The two are fully booked for the next two months, the report said. Clients to date include T. Rowe Price, Citigroup and Bank of America.

The premise of their work is, on its face, embarrassing for the rest of the industry. Global banks have spent the past two years pouring billions into AI infrastructure, model licences and internal tooling, on the explicit thesis that generative AI will reshape financial workflows.

What Sinisterra and Wang appear to be selling is not new technology but the working knowledge of how to use what is already installed. In demonstrations, the pair show senior bankers how to use commercial models such as Anthropic's Claude, OpenAI's ChatGPT and Google's Gemini for tasks the bank's own staff have not yet figured out, including, in one Bloomberg-described session, analysis of a video pitch from a startup founder using Gemini's video-understanding mode.

The credibility behind the price tag is the founders' own pre-consultant careers. Sinisterra was at Goldman Sachs and Bank of America before leading fintech investments at SoftBank, where he deployed $2bn and incubated several AI ventures.

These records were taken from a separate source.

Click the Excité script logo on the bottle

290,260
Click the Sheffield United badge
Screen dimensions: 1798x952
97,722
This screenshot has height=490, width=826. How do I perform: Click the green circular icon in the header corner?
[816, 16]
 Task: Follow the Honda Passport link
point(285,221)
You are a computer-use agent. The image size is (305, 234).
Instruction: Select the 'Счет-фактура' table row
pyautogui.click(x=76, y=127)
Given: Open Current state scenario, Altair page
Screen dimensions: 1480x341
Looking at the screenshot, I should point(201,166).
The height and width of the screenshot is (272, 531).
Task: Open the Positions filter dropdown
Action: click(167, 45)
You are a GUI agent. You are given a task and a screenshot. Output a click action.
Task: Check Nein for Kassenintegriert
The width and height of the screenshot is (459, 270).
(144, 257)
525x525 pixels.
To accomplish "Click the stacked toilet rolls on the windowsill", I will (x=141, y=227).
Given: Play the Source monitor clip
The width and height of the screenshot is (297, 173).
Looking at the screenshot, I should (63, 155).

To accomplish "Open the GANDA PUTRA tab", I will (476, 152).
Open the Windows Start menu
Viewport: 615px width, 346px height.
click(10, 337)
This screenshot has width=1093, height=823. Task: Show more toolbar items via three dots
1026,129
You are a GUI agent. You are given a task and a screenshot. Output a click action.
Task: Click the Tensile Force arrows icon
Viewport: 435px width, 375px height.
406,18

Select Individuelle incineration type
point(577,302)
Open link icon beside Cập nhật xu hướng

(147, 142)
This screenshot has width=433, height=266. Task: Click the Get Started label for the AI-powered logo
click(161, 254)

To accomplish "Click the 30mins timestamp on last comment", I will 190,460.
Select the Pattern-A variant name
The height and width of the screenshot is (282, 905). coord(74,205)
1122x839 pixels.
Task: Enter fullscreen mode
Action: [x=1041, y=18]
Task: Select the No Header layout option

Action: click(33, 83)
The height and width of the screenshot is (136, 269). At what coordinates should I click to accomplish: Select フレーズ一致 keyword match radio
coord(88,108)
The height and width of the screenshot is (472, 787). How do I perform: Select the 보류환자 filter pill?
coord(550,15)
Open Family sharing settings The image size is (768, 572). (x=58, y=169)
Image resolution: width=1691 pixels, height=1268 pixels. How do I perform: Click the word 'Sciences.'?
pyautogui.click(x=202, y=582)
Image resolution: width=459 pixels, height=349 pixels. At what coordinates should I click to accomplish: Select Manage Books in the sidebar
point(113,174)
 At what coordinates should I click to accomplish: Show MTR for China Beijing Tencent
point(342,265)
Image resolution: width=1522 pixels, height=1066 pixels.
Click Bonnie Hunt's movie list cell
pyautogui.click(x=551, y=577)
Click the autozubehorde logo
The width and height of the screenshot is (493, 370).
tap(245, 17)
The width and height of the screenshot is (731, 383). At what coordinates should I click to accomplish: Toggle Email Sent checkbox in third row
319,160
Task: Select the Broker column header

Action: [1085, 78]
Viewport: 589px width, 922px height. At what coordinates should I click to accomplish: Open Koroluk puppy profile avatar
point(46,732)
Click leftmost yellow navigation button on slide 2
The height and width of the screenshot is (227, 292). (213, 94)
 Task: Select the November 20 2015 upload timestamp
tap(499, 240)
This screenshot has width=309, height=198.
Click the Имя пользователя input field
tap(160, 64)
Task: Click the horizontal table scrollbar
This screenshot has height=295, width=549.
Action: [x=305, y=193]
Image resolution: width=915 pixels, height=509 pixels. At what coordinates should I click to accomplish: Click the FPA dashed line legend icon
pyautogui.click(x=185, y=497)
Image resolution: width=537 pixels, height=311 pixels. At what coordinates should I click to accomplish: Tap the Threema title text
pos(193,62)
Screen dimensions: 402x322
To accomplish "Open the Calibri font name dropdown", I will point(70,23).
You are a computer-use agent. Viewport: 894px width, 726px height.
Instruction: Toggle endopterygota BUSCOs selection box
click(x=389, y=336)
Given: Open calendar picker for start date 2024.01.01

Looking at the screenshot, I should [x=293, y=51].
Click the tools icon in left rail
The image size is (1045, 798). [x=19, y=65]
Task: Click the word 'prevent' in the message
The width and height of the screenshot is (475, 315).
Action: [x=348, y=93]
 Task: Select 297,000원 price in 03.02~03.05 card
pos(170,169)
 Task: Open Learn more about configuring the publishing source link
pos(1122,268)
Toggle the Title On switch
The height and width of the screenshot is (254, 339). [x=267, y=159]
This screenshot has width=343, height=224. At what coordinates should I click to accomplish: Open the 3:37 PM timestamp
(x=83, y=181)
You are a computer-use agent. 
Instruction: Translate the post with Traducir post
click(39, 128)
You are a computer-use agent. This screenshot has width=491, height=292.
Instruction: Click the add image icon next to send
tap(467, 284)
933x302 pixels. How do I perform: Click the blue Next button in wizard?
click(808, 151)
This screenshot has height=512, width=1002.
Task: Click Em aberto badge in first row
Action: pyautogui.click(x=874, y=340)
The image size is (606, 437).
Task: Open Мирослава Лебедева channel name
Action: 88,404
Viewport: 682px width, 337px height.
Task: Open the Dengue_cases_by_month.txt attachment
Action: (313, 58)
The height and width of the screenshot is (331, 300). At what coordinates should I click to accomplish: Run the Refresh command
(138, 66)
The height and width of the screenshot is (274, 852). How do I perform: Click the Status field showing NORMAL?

Wang was at Morgan Stanley and led crypto for SoftBank Latin America; he now sits on the Harvard Data Science Initiative's advisory board. Sinisterra runs the training business under the banner of Wall Street Prompt.

The shape of demand is itself the story. Banks are not, on the evidence of the booking calendar, struggling with model access. They are struggling with what the McKinsey-flavoured AI strategy decks of 2023 and 2024 left out, which is the granular ground-level work of fitting probabilistic tools to a profession built on deterministic outputs.

Earnings interpretation, market-analysis prompting, due-diligence synthesis and pitch-deck review are all areas where, on Sinisterra's and Wang's account, most analyst desks are operating at a small fraction of what the underlying tools can do.

The price point is doing a particular kind of signalling work. A $25,000 day rate roughly matches what a single managing director at a large US investment bank generates in fees in a quarter; it signals, to procurement, that the cost is too small to bother negotiating.

It also outpaces what big-four consulting firms charge for comparable training engagements, which is consistent with the broader shift toward smaller, faster, ex-practitioner consultancies pulling work out of the McKinsey-Bain-BCG envelope on AI-specific mandates.

The longer-term question is whether the trainer category compresses. Anthropic itself has been actively pushing into financial services since early 2026, including a Moody's data partnership and full Microsoft 365 integration. As model vendors move closer to delivering plug-and-play financial workflows, the value of a bespoke prompting tutorial naturally declines.

Sinisterra and Wang have so far stayed ahead by emphasising live, novel use cases that the vendor documentation does not yet cover. How long that gap stays open is a different question.

For now, the two-month waitlist is what banks are paying for. The actual training, as several recent client testimonials note, can be replicated by a moderately curious analyst with a corporate ChatGPT licence and a weekend.